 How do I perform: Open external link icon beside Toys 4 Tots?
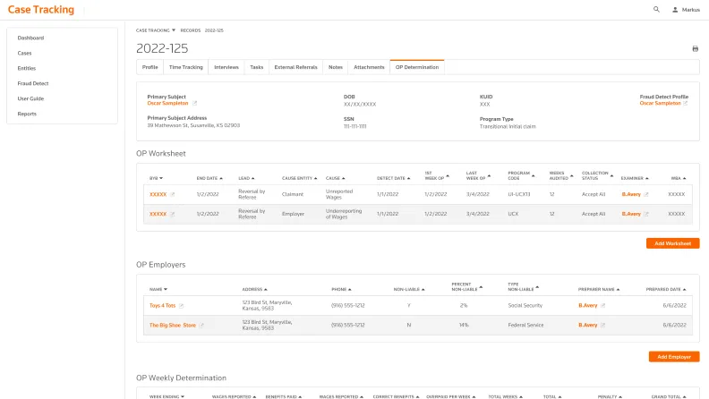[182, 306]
•••
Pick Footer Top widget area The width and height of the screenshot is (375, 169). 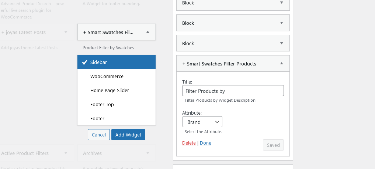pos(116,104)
•••
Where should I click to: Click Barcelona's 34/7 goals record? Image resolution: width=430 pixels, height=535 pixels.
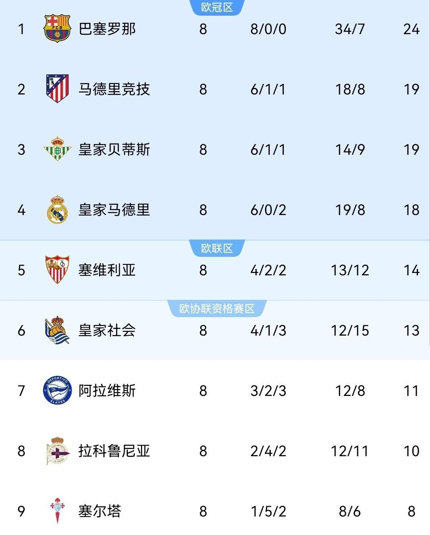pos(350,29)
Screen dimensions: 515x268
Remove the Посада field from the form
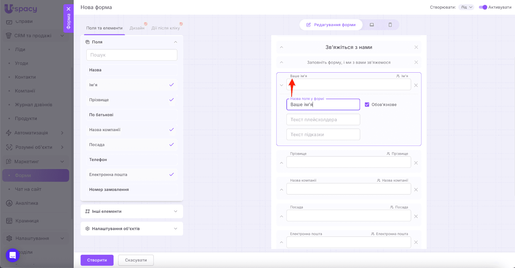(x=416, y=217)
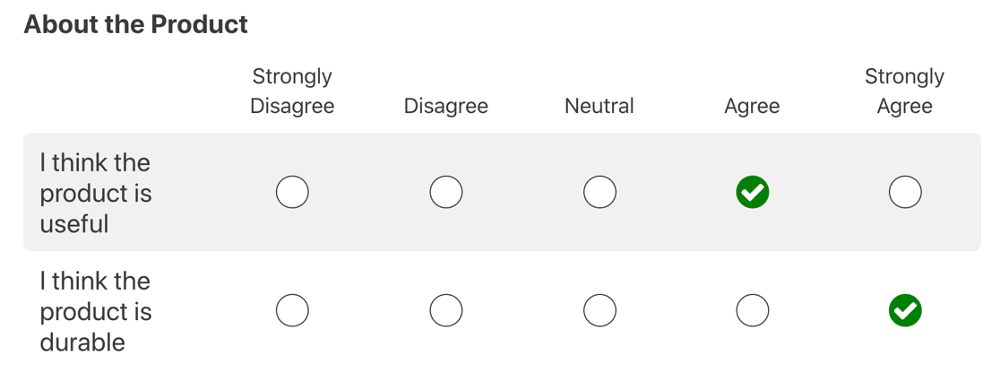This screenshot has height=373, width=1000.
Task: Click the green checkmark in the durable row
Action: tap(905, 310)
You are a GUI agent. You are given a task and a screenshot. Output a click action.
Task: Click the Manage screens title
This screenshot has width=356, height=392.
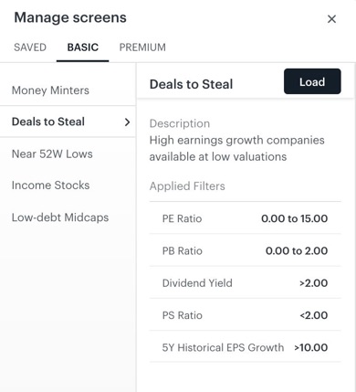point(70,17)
•••
WHAT THIS TASK INVOLVES: Starting at the line containing "Where should I" and stopping at the line containing "Screen dimensions: 515x268", output each line exactly as it appears above. Leave out the pictures.

ANSWER TO THIS TASK:
Where should I click to: Click Barcelona's 34/7 goals record? Image resolution: width=430 pixels, height=535 pixels.
pos(350,29)
Screen dimensions: 515x268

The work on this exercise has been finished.